It is not my intent to cover everything said and done during our Lord’s six hours on the cross.  However, one of Jesus’ utterances cannot be overlooked:  “My God, my God, why have You forsaken me?”  (The Aramaic is in our English Bibles: “Eli, Eli, lema sabachthani?”)

This is the opening verse of Psalm 22.  Our Hebrew Bibles say it is מִזְמ֥וֹר לְדָוִֽד(a Psalm of David!).  Well, this is a little odd, to say the least:  David wrote this Psalm, but—as far as we know—none of the activity which is in the Psalm ever happened to David!  This is a Psalm about the Messiah.  It echoes the great Suffering Servant chapter of Isaiah (Is. 53 is worth reading again, if you haven’t read it lately!)  
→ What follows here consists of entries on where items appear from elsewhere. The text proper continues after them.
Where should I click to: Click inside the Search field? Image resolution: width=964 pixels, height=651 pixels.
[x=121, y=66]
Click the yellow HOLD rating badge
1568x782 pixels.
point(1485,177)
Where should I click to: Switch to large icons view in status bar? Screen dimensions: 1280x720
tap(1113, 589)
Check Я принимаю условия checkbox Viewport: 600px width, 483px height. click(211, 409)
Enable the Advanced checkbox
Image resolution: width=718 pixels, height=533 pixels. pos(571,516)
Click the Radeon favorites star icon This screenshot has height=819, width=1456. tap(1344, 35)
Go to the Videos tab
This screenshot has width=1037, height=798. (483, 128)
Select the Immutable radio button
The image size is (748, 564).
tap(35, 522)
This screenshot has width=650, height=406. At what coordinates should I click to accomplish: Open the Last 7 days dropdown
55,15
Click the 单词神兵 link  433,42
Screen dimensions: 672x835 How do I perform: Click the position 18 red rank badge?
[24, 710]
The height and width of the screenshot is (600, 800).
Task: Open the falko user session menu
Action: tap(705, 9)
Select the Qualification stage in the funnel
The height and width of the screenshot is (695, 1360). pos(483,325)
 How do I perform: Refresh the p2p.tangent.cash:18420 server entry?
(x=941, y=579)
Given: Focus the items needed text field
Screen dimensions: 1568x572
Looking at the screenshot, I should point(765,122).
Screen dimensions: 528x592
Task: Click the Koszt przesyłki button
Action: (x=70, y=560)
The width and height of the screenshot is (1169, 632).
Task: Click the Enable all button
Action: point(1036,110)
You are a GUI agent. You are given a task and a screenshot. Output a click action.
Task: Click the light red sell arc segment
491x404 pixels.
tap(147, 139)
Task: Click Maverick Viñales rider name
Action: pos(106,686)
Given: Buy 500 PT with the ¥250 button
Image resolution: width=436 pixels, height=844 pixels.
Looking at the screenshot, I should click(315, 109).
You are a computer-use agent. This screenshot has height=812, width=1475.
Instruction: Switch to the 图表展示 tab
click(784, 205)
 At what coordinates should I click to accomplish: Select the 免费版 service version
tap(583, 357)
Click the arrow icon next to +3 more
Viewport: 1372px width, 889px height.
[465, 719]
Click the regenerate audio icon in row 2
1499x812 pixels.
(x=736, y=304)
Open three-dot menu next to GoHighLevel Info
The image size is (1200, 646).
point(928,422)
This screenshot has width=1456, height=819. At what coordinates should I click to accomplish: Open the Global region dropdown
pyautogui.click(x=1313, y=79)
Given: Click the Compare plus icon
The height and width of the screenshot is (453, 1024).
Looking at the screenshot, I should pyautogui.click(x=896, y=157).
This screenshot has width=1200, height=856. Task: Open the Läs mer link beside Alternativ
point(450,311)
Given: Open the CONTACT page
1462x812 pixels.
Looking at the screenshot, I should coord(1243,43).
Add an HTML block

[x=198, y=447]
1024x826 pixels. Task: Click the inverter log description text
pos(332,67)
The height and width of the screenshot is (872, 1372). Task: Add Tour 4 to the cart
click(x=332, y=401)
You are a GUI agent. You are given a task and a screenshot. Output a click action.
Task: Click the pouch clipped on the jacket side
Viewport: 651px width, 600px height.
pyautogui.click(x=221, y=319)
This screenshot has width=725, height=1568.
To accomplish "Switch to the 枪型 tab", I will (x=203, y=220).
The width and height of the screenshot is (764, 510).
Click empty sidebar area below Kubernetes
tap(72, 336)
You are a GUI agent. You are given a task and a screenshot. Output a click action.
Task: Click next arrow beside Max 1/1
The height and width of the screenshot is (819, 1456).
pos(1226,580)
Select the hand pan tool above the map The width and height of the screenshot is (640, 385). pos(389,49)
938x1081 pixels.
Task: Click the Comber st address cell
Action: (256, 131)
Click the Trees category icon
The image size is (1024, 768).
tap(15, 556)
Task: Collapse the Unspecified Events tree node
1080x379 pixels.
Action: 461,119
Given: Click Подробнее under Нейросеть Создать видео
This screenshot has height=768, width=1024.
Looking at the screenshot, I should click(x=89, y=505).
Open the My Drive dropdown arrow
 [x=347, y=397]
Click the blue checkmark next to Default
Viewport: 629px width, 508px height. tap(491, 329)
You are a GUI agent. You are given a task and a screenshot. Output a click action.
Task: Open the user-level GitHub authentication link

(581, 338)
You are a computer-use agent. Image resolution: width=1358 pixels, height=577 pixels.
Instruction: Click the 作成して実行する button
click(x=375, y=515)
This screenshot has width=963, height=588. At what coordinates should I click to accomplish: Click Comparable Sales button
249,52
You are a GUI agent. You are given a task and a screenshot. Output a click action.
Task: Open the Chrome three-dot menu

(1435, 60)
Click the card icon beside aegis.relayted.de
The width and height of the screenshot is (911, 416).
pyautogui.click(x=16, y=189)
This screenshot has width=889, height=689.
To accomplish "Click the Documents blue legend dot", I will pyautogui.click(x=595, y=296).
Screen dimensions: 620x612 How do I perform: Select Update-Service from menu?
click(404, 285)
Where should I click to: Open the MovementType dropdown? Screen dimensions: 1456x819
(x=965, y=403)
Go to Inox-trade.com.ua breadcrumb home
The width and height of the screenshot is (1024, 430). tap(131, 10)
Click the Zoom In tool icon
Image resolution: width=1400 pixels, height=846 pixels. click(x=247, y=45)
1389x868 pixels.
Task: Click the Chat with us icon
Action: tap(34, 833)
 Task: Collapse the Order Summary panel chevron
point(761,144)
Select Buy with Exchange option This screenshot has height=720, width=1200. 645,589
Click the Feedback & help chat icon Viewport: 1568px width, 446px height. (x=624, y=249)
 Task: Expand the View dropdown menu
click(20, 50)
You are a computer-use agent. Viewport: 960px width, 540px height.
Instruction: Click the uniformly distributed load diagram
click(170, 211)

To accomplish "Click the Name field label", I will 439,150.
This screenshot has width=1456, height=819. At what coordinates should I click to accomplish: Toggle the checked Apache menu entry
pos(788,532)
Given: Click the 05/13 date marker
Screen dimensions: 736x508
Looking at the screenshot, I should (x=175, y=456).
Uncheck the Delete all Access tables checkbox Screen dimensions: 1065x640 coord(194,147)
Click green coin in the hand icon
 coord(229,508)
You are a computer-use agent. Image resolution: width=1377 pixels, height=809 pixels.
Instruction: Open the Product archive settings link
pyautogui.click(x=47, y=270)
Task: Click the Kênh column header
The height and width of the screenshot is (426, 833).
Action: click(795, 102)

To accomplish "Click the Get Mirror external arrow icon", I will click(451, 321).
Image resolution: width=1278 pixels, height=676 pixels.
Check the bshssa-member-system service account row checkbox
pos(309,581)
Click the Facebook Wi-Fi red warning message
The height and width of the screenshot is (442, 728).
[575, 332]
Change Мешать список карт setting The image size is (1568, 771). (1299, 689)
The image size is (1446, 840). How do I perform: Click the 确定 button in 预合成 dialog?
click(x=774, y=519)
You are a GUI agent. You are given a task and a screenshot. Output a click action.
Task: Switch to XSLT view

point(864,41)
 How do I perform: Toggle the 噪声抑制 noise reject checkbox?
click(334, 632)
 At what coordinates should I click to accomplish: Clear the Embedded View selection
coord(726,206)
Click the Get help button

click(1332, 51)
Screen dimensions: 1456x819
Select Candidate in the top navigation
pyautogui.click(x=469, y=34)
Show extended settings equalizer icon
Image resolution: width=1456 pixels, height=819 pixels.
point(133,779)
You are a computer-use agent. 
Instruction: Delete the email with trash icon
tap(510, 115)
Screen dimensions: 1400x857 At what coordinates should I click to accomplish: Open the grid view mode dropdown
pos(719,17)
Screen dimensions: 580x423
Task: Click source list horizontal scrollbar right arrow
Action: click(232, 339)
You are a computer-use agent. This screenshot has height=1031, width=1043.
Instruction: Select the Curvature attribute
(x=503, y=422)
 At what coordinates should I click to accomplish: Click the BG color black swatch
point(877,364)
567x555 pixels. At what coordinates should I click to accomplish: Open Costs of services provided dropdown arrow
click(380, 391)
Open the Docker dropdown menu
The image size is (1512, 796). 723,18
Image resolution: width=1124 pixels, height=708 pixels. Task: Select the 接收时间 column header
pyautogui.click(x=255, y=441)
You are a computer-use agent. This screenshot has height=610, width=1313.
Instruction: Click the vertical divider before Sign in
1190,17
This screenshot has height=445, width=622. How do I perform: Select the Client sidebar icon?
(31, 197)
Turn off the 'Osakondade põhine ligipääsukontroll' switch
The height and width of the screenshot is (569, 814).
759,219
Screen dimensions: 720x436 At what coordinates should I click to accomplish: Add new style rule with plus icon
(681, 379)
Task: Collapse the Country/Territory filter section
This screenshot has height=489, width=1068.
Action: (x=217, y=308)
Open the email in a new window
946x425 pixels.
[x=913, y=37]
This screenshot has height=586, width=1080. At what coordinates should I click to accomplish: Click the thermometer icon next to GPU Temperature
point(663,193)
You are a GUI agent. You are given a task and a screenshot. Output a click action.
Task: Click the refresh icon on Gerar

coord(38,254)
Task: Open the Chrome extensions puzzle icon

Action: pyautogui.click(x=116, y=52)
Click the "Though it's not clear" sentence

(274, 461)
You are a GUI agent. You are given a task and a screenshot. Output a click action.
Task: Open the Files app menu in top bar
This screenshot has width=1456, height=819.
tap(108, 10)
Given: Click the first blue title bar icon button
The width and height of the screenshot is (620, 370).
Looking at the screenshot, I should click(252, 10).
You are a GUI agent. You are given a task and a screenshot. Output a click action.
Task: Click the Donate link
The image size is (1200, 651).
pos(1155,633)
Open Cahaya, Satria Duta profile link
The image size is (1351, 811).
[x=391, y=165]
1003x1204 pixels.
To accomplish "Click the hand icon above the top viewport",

The people gathered around the cross knew the words of this Psalm better than Lutherans know the first verse of A Mighty Fortress!  Imagine if Jesus recited THE ENTIRE PSALM on the cross.  Some scholars believe he did, and I too am in this camp.  It would have scared this crowd to its core!  In Hebrew, David has written phrases that are reminiscent of short gasps of air.  Listen to what they might have heard:

  • My God, I cry out by day, but you do not answer, by night, but I find no rest.
  • But I am a worm and not a man, scorned by everyone, despised by the people
  • All who see me mock me; they hurl insults, shaking their heads.
  • Many bulls surround me; strong bulls of Bashan encircle me.
  • I am poured out like water, and all my bones are out of joint
  • They piercemy hands and my feet.All my bones are on display;
  • They divide my clothes among them and cast lots for my garment
  • All the ends of the earth will remember and turn to the Lord 

There’s more, but you get the idea.  This Psalm is being fulfilled while the people are standing by and watching.  With the words “Eli, Eli…” they thought he was calling Elijah.  But if Jesus kept reciting, that notion of calling Elijah would dissipate fast.  I wonder how many people at the foot of the cross, hearing that Psalm, said to themselves:  “Oh, my God, what have we done?”